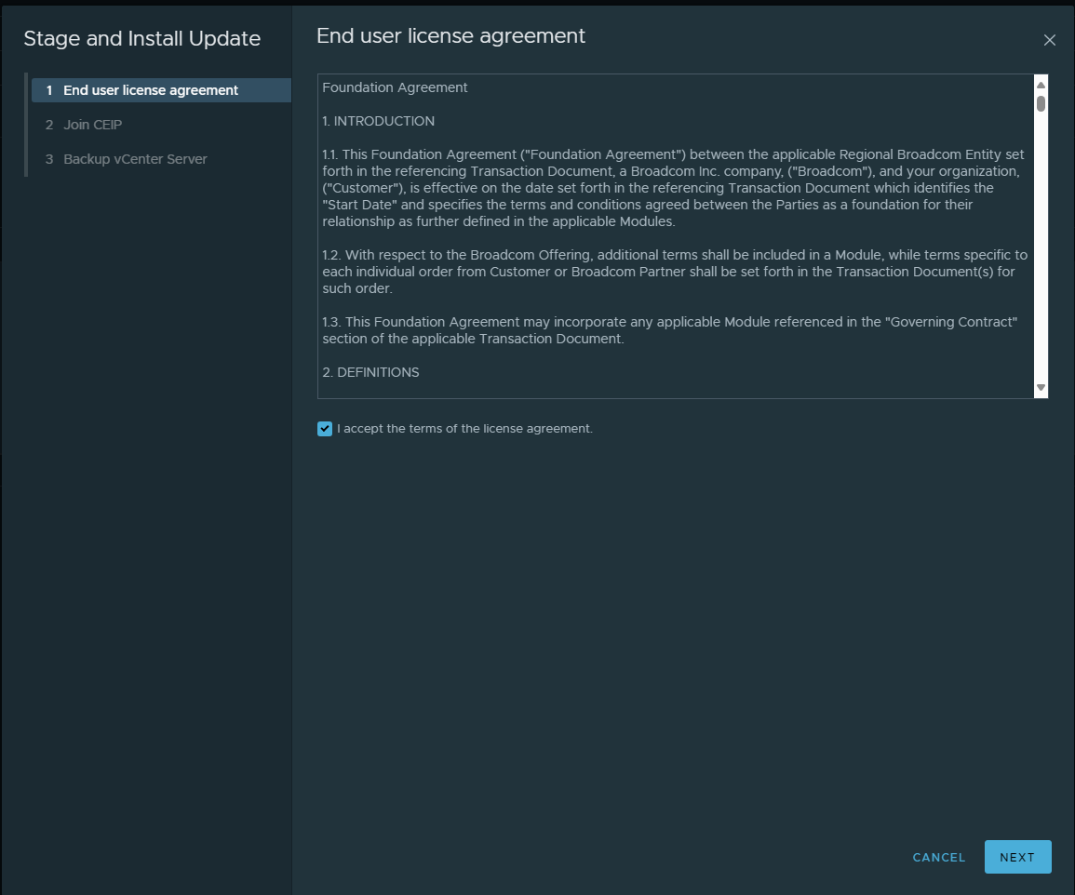Click the '1. INTRODUCTION' section heading
This screenshot has width=1075, height=895.
point(378,121)
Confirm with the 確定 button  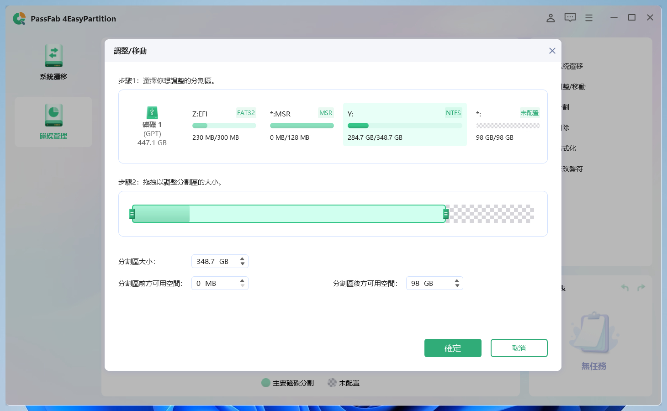(452, 348)
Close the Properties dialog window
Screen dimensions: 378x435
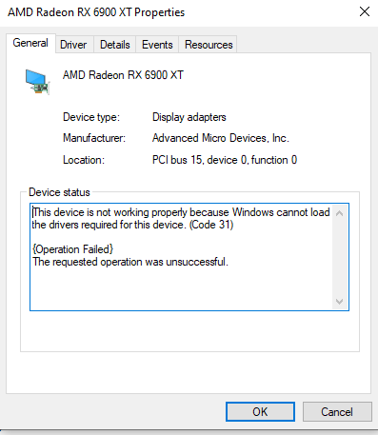pyautogui.click(x=365, y=11)
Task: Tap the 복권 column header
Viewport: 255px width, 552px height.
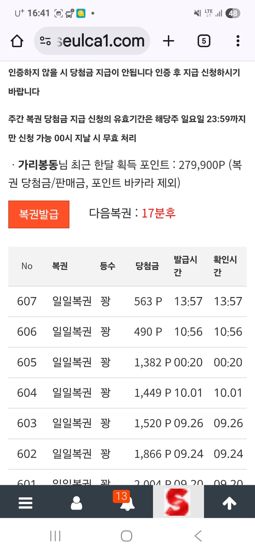Action: (x=60, y=266)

Exercise requirements:
If the records contain pictures, skip them, and transcribe exactly every line from the one with "Screen dimensions: 378x435" through the last line.

Your response:
Screen dimensions: 378x435
pyautogui.click(x=365, y=11)
Task: Tap the 복권 column header
Viewport: 255px width, 552px height.
Action: (x=60, y=266)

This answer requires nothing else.